Here’s the process for turning gaps into permanent improvements:
- Flag the question during review as a gap
- Route it to the right person (security lead, engineering, product manager) to write the authoritative answer
- Add the approved answer as a new resource in Lookio (a simple text upload or API call)
- Next time that question, or any semantically similar question, appears in an RFP, the assistant has the answer
Over months, this creates a self-improving system. Every RFP you complete enriches your knowledge base for the next one. The 80% coverage becomes 85%, then 90%, then 95%. The questions that need manual attention become increasingly rare and increasingly specific.
Going further with AI agents
For teams that are already working with AI coding agents like Claude Code or Antigravity, you can take this a step further. Instead of running a workflow manually, you can write a skill that your agent executes autonomously.
We’ve published an agent skill template designed specifically for this. Your agent reads the CSV, connects to Lookio via the MCP Server or the CLI, iterates through every question, and writes the completed answers back to a new file, all without you touching a browser.

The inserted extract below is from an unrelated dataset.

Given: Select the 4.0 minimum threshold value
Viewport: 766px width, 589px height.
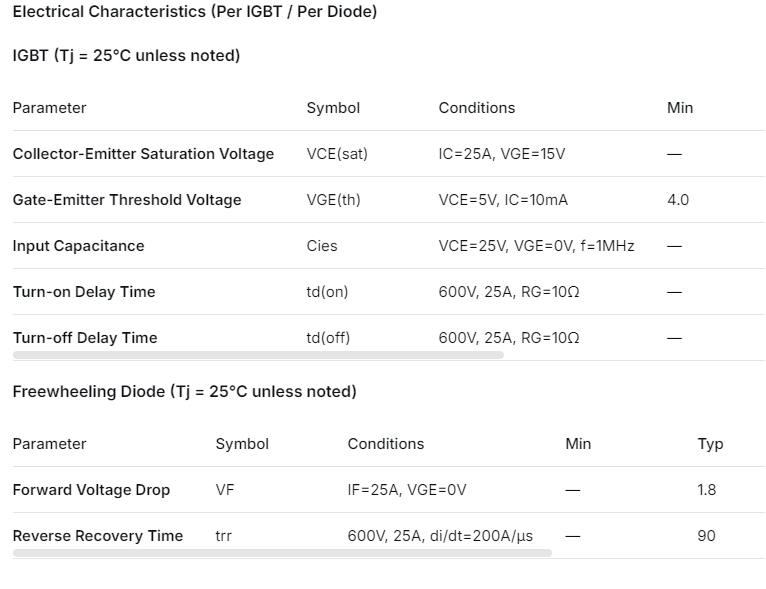Looking at the screenshot, I should click(678, 200).
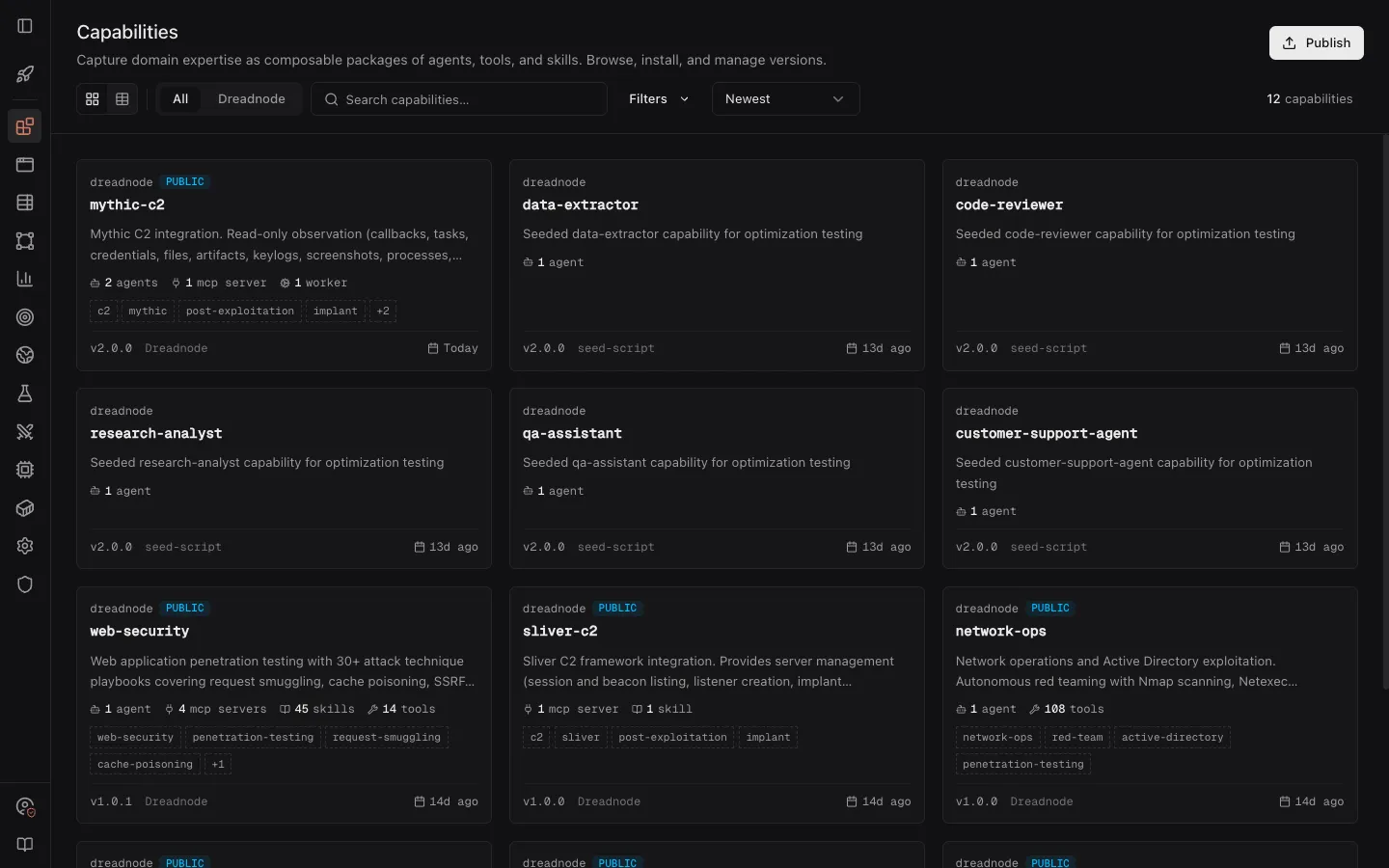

The agent can even be instructed to use different query modes based on the question type: Flash for standard security compliance questions (“Do you encrypt data at rest?”) and Deep for complex architectural questions (“Describe your multi-tenant isolation strategy and how it handles cross-account data segregation”).

Beyond answering questions, these agents can also maintain your knowledge base. When your product ships a new feature, when you achieve a new certification, or when a policy changes, an agent can update the relevant resource in Lookio via the API, ensuring the next RFP run automatically reflects the latest information.
Getting started in 30 minutes
Here’s the practical path to your first automated RFP response:
- Create a free Lookio account (100 free credits, no credit card)
- Upload 3 to 5 key documents: your best past RFP, your SOC 2 report, and your core product documentation
- Create an RFP assistant using our prompt template as a starting point
- Test it with 10 real questions from a recent RFP using the Lookio interface
- Scale it by deploying the bulk CSV workflow in n8n or your preferred automation tool
The companies that win the most RFPs aren’t the ones with the largest proposal teams. They’re the ones who’ve systematized their knowledge so completely that answering 200 questions is a matter of clicking a button and spending an afternoon reviewing, not a week of writing from scratch.
Your documentation already contains the answers. The only thing missing is a system that retrieves them on demand.